Congratulations on getting to the end of LifetimeKata. There's more footnotes and extra reading in the next two chapters, but this chapter is a "finale" of sorts.

In this exercise, we will be building a very simple clone of a glob system. This allows someone to ask whether a piece of text matches some description.

It's worth noting that implementing the whole thing may take up to an hour. If you just want to work on the lifetimes, you can copy code from the solution, but this is a fun and rewarding exercise to complete in its entirety.

For example, the glob ab(cd|ef|gh) matches any of the following strings: abcd, abef, abgh

You will create a Matcher struct, which has three fields:

  • A &str, representing the textual representation of our regex.
  • A Vec<MatcherTokens>, representing the different parts of the regex, in order.
  • An integer, keeping track of what the longest match for our regex was.

To create this, you'll take a string that looks like this: hello.(town|world|universe).its.me. There are three components to this:

  • regular text, like 'hello', 'its' or 'me', which should only match that exact text
  • wildcards (the . character), which matches any single character.
  • optional text, like (town|world|universe), which matches exactly one of a list of strings. So (town|world|universe) matches town, OR world, OR universe.

These can be mixed and matched in any order (but you will never have one inside the other). With this string, you should create a vector of MatcherTokens which refer to the relevant parts of that string.

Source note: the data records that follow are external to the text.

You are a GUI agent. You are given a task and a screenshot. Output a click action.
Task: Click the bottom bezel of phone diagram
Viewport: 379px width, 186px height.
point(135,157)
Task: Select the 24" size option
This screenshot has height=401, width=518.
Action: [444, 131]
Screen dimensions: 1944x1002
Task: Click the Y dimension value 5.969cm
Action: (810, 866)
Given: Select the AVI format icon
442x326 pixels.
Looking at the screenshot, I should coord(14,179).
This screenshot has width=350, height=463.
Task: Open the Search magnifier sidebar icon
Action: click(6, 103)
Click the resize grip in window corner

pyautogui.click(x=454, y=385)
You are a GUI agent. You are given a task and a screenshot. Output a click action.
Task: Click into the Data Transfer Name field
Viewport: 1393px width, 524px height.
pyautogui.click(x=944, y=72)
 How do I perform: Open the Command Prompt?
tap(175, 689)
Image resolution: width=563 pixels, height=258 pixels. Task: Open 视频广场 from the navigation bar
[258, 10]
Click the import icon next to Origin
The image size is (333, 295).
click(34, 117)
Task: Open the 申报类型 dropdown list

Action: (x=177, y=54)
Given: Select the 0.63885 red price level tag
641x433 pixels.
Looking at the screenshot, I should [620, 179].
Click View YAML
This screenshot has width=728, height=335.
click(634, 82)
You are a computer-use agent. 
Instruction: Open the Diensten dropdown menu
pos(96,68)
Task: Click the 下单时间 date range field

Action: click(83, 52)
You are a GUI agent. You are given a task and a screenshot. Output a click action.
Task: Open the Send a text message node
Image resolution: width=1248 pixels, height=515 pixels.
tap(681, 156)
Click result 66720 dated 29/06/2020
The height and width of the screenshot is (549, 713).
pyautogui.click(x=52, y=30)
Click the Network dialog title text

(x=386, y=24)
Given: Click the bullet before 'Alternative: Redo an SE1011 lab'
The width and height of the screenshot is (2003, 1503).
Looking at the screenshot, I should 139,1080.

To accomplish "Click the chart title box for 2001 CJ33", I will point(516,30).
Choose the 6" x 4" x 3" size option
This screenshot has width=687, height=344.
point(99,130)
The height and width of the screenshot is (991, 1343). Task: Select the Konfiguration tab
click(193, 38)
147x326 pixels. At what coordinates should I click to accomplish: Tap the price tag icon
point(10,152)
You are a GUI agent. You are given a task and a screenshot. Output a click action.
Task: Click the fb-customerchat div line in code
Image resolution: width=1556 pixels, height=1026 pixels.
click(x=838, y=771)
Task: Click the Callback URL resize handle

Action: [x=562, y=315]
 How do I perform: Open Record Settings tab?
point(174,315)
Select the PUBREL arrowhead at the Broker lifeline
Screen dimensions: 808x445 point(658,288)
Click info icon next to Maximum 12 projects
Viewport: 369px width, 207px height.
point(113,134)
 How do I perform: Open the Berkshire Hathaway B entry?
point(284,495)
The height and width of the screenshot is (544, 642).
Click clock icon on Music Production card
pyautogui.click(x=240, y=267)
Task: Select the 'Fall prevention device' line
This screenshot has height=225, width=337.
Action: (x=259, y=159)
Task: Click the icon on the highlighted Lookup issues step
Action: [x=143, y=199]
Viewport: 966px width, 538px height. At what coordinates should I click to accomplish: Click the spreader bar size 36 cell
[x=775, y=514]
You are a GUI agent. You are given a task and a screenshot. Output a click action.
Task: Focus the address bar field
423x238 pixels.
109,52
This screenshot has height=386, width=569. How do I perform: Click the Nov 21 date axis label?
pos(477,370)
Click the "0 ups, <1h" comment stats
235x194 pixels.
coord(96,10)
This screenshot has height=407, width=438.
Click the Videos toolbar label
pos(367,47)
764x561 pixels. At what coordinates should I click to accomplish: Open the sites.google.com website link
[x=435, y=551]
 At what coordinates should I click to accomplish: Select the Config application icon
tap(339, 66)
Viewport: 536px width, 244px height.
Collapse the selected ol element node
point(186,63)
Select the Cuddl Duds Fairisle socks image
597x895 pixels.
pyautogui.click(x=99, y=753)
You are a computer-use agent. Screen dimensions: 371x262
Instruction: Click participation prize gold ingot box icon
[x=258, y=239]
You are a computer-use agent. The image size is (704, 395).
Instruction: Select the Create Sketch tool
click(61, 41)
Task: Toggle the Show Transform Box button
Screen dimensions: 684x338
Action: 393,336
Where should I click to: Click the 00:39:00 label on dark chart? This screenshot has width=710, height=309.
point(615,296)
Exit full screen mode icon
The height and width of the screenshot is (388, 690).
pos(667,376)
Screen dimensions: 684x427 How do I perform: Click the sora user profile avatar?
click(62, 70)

You will then write a function which takes another string, and sees how much of the Matcher that particular string matches. You will return a vector of (MatcherToken, &str), where the MatcherToken is the token that matched some text, and the &str is the text that was matched.

An Example

Say you had the matcher (Black|Bridge)(rock|stone|water).company. This can be broken down into four parts:

  • OneOfText(["Black", "Bridge"])
  • OneOfText(["rock", "stone", "water"])
  • Wildcard
  • RawText("company")

Now, let's imagine we're given the following text: BlackBridge. Black matches the first token, but Bridge does not match the second token. So, we would return: vec![(OneOfText(["Black", "Bridge"]), "Black")"]. The most tokens we've matched is 1.

For a different example, take Bridgestone_Tyres. Bridge matches the first matcher, stone matches the second matcher, _ matches the third matcher, but Tyres doesn't match company. So the most tokens we've matched is 3. We'd return a vec containing:

  • (OneOfText(["Black", "Bridge"]), Bridge)
  • (OneOfText(["rock", "stone", "water"]), "stone")
  • (Wildcard, "_")

A Note On Unicode

Rust is able to deal with unicode characters (like emoji or Japanese Kanji) in its strings. Of course, this increases the amount of complexity that is required for simple operations like splitting a string into pieces, because it's possible to accidentally split a character in half.

The tests in the example do not use unicode, however if you want a "true" Rust experience, change the tests to include a unicode character (an example is in the comments).